** Begin Records provided **

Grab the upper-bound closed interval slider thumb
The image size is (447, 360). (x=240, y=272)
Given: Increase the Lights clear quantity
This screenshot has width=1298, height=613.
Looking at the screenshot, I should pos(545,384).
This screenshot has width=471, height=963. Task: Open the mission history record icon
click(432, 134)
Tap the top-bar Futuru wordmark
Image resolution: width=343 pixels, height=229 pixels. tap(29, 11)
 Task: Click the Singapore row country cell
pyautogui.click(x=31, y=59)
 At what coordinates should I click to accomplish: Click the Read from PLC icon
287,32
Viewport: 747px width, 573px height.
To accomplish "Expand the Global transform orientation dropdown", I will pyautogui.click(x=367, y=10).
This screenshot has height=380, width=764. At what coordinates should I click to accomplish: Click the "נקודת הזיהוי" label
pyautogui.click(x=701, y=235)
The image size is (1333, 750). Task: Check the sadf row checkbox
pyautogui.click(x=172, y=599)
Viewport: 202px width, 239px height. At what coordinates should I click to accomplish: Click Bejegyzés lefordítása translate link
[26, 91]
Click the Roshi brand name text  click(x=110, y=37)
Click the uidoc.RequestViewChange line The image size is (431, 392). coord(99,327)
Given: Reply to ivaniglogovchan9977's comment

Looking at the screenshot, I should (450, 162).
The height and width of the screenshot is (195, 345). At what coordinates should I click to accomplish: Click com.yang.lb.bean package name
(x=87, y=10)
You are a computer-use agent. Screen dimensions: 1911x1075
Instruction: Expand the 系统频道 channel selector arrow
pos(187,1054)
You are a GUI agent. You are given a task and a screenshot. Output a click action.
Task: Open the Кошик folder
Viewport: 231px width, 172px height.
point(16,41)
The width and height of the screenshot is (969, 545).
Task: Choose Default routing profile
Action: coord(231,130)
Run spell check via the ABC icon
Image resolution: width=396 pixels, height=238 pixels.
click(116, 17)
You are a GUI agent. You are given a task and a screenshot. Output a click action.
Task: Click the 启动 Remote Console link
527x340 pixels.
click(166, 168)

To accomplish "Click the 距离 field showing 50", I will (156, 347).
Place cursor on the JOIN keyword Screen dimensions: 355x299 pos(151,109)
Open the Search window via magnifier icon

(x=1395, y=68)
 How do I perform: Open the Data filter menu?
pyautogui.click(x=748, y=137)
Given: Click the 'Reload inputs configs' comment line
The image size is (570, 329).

** End Records provided **

• **What you are asked to do**: Copy out the entire listing above, substituting "drop-down menu" for "dropdown" and leaving everything else unchanged.

• **Output of the task**:
Grab the upper-bound closed interval slider thumb
The image size is (447, 360). (x=240, y=272)
Given: Increase the Lights clear quantity
This screenshot has width=1298, height=613.
Looking at the screenshot, I should pos(545,384).
This screenshot has width=471, height=963. Task: Open the mission history record icon
click(432, 134)
Tap the top-bar Futuru wordmark
Image resolution: width=343 pixels, height=229 pixels. tap(29, 11)
 Task: Click the Singapore row country cell
pyautogui.click(x=31, y=59)
 At what coordinates should I click to accomplish: Click the Read from PLC icon
287,32
Viewport: 747px width, 573px height.
To accomplish "Expand the Global transform orientation drop-down menu", I will pyautogui.click(x=367, y=10).
This screenshot has height=380, width=764. At what coordinates should I click to accomplish: Click the "נקודת הזיהוי" label
pyautogui.click(x=701, y=235)
The image size is (1333, 750). Task: Check the sadf row checkbox
pyautogui.click(x=172, y=599)
Viewport: 202px width, 239px height. At what coordinates should I click to accomplish: Click Bejegyzés lefordítása translate link
[26, 91]
Click the Roshi brand name text  click(x=110, y=37)
Click the uidoc.RequestViewChange line The image size is (431, 392). coord(99,327)
Given: Reply to ivaniglogovchan9977's comment

Looking at the screenshot, I should (450, 162).
The height and width of the screenshot is (195, 345). At what coordinates should I click to accomplish: Click com.yang.lb.bean package name
(x=87, y=10)
You are a computer-use agent. Screen dimensions: 1911x1075
Instruction: Expand the 系统频道 channel selector arrow
pos(187,1054)
You are a GUI agent. You are given a task and a screenshot. Output a click action.
Task: Open the Кошик folder
Viewport: 231px width, 172px height.
point(16,41)
The width and height of the screenshot is (969, 545).
Task: Choose Default routing profile
Action: coord(231,130)
Run spell check via the ABC icon
Image resolution: width=396 pixels, height=238 pixels.
click(116, 17)
You are a GUI agent. You are given a task and a screenshot. Output a click action.
Task: Click the 启动 Remote Console link
527x340 pixels.
click(166, 168)

To accomplish "Click the 距离 field showing 50", I will (156, 347).
Place cursor on the JOIN keyword Screen dimensions: 355x299 pos(151,109)
Open the Search window via magnifier icon

(x=1395, y=68)
 How do I perform: Open the Data filter menu?
pyautogui.click(x=748, y=137)
Given: Click the 'Reload inputs configs' comment line
The image size is (570, 329).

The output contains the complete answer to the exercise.